Compiti da svolgere:
(a) Nel brano sugli studi dentistici, a chi consiglia di rivolgersi la dentista genovese?
(b) Elenca le persone di cui le misure di sicurezza e prevenzione vogliono garantire la salute, secondo il brano sugli studi dentistici.

Brano scelto:

Genova. Anche prima dell’emergenza Coronavirus e delle fasi 1, 2 e chissà quali altre, se esistevano dei luoghi che facevano pensare alla pulizia quelli erano gli studi dentistici: guanti, strumenti sterili, protezioni, calzari e quell’odore di disinfettante che ti salutava appena entrato in sala d’attesa. Oggi, quegli stessi luoghi, sono messi alla prova con una serie di misure di sicurezza e prevenzione ancora maggiori. Per garantire la salute del paziente, ma anche di medici, assistenti e collaboratori.
“Innanzitutto quello che mi sento di consigliare a tutti è di rivolgersi al proprio dentista di fiducia, per chi lo abbia, perché sicuramente si sarà già organizzato per garantire interventi e visite in totale sicurezza”, dice una dentista genovese che preferisce restare anonima per evitare di alimentare ulteriormente il già ampio filone della pubblicità sanitaria.

Voci del dataset:
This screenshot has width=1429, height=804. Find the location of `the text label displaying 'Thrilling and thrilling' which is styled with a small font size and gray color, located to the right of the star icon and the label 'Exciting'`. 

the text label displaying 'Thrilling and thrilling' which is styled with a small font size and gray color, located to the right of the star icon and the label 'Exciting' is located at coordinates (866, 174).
...
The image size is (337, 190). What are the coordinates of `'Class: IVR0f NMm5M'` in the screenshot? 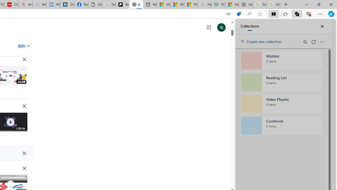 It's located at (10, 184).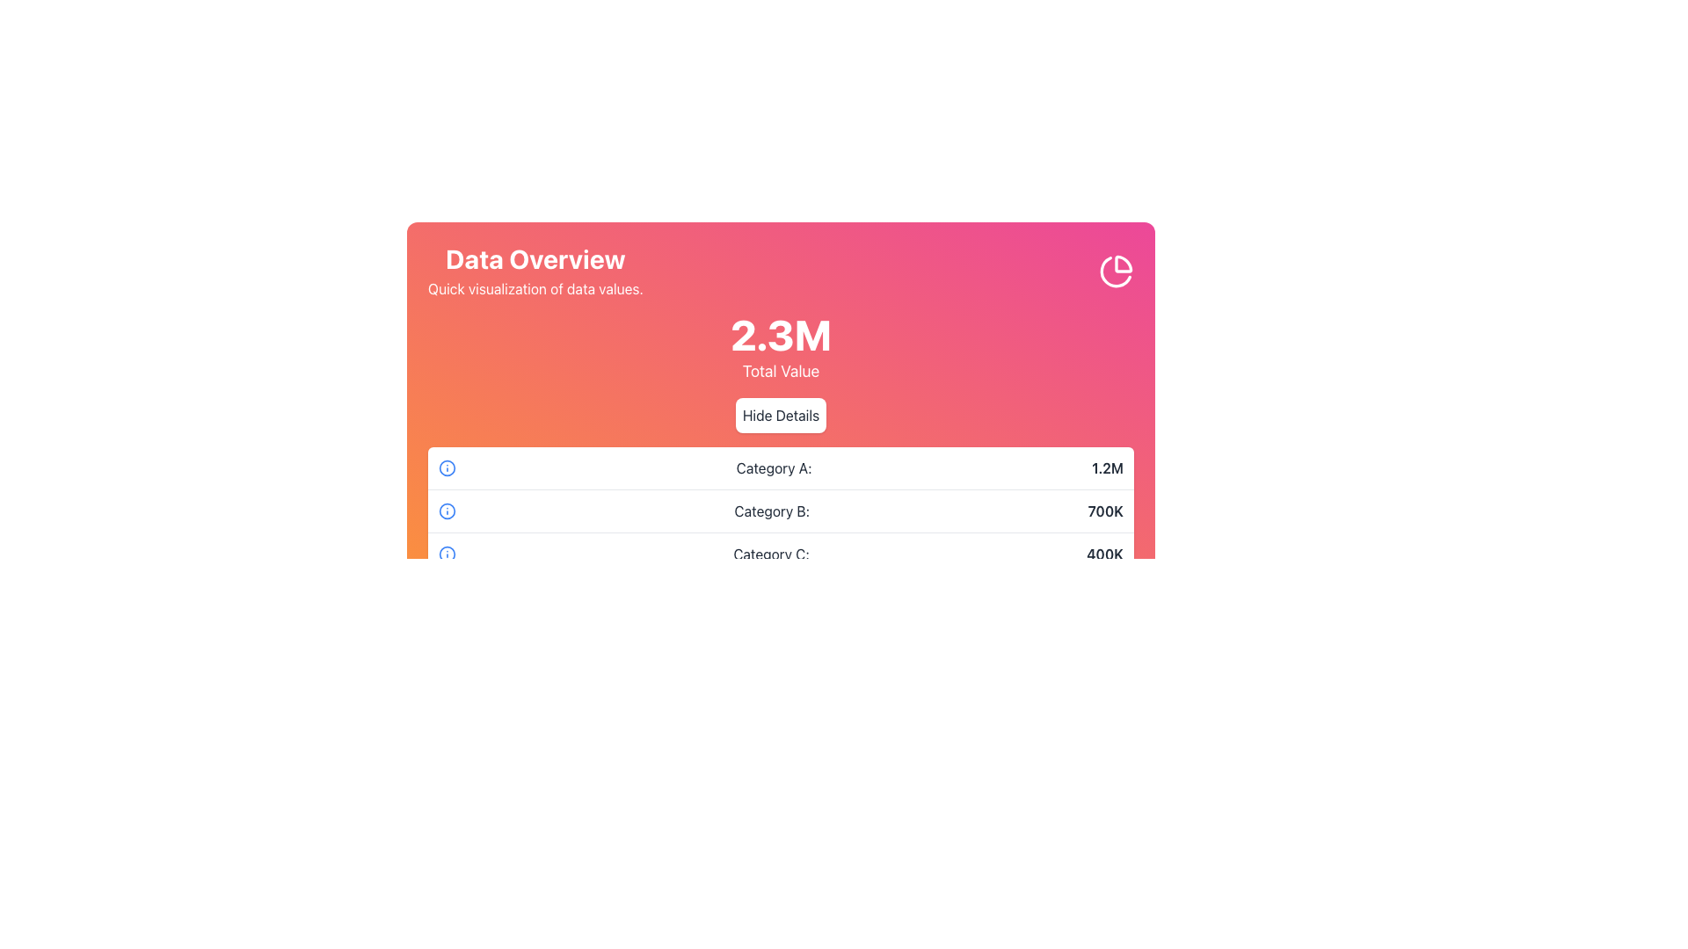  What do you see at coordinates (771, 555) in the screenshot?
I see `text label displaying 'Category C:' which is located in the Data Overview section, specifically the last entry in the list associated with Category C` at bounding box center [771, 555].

Soluzioni dei compiti:
(a) Al proprio dentista di fiducia, per chi ce l'ha.

(b) Il paziente, i medici, gli assistenti e i collaboratori.